抜粋 —
#####

女優の瀧内公美が、映画雑誌「キネマ旬報」が発表する映画賞「第93回キネマ旬報ベスト・テン」で主演女優賞を受賞。11日、文京シビックホールで行われた表彰式に出席し、女優としての転機となった作品で評価されたことに感無量の表情を見せた。
同賞において、初受賞となった瀧内。数々の名作映画を手がけてきた脚本家の荒井晴彦が、直木賞作家・白石一文の小説を原作にメガホンをとったR18+指定作品『火口のふたり』で主演女優賞を獲得した。瀧内は「今年で創刊101年になるこのキネマ旬報で主演女優賞をいただけるということが本当に光栄です。とてもうれしいです。ありがとうございます」と切り出すと、「この『火口のふたり』という作品は、わたしが今までお世話になった事務所を退所して、フリーになった時に森重(晃)プロデューサーに声をかけていただいて。そこから始まったんです」と出演の経緯を述懐。 本作は瀧内にとって転機の作品となったようで、「これからどういう風にしていこうかなと思っていた時に、こういう作品をいただけたので。もう一回やってみようと思って、この作品に携わりました。その時に(現在、瀧内が所属する芸能事務所の)吉住モーターズの吉住(太日志)社長にお会いして。『やるんだったら思い切りやるんだよ』と背中を押していただきました」と誇らしげな表情。「『火口のふたり』は、ほとんど2人だけしか出ない映画なので。相手役をしてくださった柄本佑さんがいたから、この場に立てるんだと思います。直接はお会いできてないですが、感謝の思いを伝えたいです。そしてスタッフの皆さんも最後の最後まで支えてくださって。ありがとうございました」と共演者やスタッフに感謝の思いを述べた。 壇上で荒井晴彦監督と この日、かつて『日本で一番悪い奴ら』(2016)で組んだ白石和彌監督が監督賞(『ひとよ』『凪待ち』『麻雀放浪記2020』)を受賞し、来場。表彰式で顔を合わせた喜びに触れつつ、主演女優賞をもたらした荒井監督に格別な思いを伝えた。「荒井監督にも、ものすごく感謝しています。一度お世話になったことのある白石和彌監督には『瀧内とこういう場で一緒になるなんて思っていなかったよ』と言われたんですが、わたしもそうなるとは思っていなくて。でもこういう場所に連れてきてくださったのは荒井さんなので。荒井さんとスタッフの皆さんに感謝しています」

#####

作業用一覧 —
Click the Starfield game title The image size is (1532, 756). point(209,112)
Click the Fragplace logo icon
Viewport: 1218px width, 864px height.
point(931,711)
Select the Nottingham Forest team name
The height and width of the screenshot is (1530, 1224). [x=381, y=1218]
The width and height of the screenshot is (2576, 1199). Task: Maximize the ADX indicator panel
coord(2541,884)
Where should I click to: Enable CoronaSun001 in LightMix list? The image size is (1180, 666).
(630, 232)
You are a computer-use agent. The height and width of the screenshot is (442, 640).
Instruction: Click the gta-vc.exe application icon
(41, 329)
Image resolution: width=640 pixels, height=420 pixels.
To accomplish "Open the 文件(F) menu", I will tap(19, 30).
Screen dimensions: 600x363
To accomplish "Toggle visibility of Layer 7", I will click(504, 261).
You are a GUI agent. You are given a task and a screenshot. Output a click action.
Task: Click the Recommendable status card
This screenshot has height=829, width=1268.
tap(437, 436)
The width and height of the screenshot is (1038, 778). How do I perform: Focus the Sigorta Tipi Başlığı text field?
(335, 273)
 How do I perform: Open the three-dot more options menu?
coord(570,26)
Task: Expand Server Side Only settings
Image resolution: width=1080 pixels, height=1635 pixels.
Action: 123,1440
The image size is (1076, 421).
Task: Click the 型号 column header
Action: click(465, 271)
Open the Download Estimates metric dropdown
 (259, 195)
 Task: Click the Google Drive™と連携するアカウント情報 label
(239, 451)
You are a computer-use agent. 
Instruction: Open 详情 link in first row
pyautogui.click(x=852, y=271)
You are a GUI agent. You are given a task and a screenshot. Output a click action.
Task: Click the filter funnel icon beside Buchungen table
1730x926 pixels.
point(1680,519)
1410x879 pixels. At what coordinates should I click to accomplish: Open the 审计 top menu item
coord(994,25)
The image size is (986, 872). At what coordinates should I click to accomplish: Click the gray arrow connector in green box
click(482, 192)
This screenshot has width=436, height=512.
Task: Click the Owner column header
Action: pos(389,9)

#####

作業内容 —
[1] 抜粋によると、瀧内公美が主演女優賞を受賞した作品は何ですか。
[2] 一覧から「menu」という語を含む行をすべて抜き出してください。
抜粋と一覧は別々の出典から取られています。

作業の回答 —
[1] 『火口のふたり』です。

[2]
To accomplish "Open the 文件(F) menu", I will tap(19, 30).
 How do I perform: Open the three-dot more options menu?
1410x879 pixels. At what coordinates should I click to accomplish: Open the 审计 top menu item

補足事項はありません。